After wandering around the desert with Ezra, we finally meet up with Obi-Wan Kenobi. He was absolutely perfect, from the animation to the dialogue to Stephen Stanton’s performance. I love that he’s hesitant to fight Maul, and in fact wants nothing to do with it until Maul threatens whatever — no, whoever — it is Obi-Wan’s protecting on Tatooine. We know who Maul is referring to, of course, and seeing Obi-Wan’s resolve kick in and get all Papa Bear over Luke gave me super warm fuzzies.

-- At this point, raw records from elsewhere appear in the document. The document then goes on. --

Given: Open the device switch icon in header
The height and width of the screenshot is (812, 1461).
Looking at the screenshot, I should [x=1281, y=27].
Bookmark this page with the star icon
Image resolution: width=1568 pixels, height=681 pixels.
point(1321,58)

The fight is short. On Rebels Recon, the creators explain that this is purposeful, that they wanted a samurai style duel. It all makes sense, and yet…it was one of the most anticlimactic things in Star Wars. Maybe if Maul hadn’t survived being LITERALLY SLICED IN HALF, I would have accepted his quick and easy death with a lightsaber hit to the chest. (I didn’t even realize he’d been injured at first, just that his lightsaber had been cut in half, and when he dropped to the ground I was so confused.) Apparently the dark side can help you survive a bisection but not a chest wound? I’m willing to put my belief at the door for a lot of Star Wars plots, but this one will always require me to squint and tilt my head and say “don’t think about logic, don’t think about logic.”

Despite all that, I’m very happy Maul is dead. I’ve actually enjoyed his turn on Rebels (and most of The Clone Wars, for that matter), but it was definitely time for him to go. After Ahsoka’s questionable fate from the end of Season 2, I had a hard time believing they’d actually give Maul a definitive ending, and I’m glad to be proven wrong. I’m also very glad Obi-Wan got to do the honors (as he should have done a long time ago. Remember all those George Lucas interviews from around the time of The Phantom Menace saying that Maul was cut in half so there was no way he could ever come back? Hahahaha). The exchange between Obi-Wan and Maul as Maul was dying, followed by Obi-Wan looking over the Lars homestead, were the best parts of the episode. Seeing Luke running across the homestead was the best reference to him this show could have given us. Because this isn’t his show, nor should it be, but it reminds us, both old and new fans alike, of what’s to come.

Obi-Wan’s place is on Tatooine, watching over Luke. He tells Ezra this, and that Ezra’s place is in the Rebellion. If that’s the case, why isn’t Luke’s? Will this episode mark a shift into Ezra being more of a military character with less interest in the Force? If so, what will happen with his relationship with Kanan (who has been woefully underused this season, to the point that I’m expecting his death soon)?

“Twin Suns” might have been a frustrating episode of Rebels, and one that was not “for me,” but it definitely raised a lot of questions for the future of Rebels. I’m eager to see what “Zero Hour” and then Season 4 have in store.


2 thoughts on “Rebels Review: Twin Suns

  1. That's a great point about Kenobi saying that Ezra's place is in the Rebellion (but Luke's isn't). Perhaps because Luke is Vader's son and he's holding out hope that the Chosen One prophecy did in fact meant Luke, and not Anakin?

  2. The animation seems very limited in how it can portray injuries, beyond just the "kids show" concern. Which I think was pat of the difficulty, and why they made sure the lightsaber broke at the same time. Like when the seventh sister was sliced in half, and both legs had to fall in the same direction. So I think it's meant to be a pretty significant vertical slice, at the least. But it is hard to tell.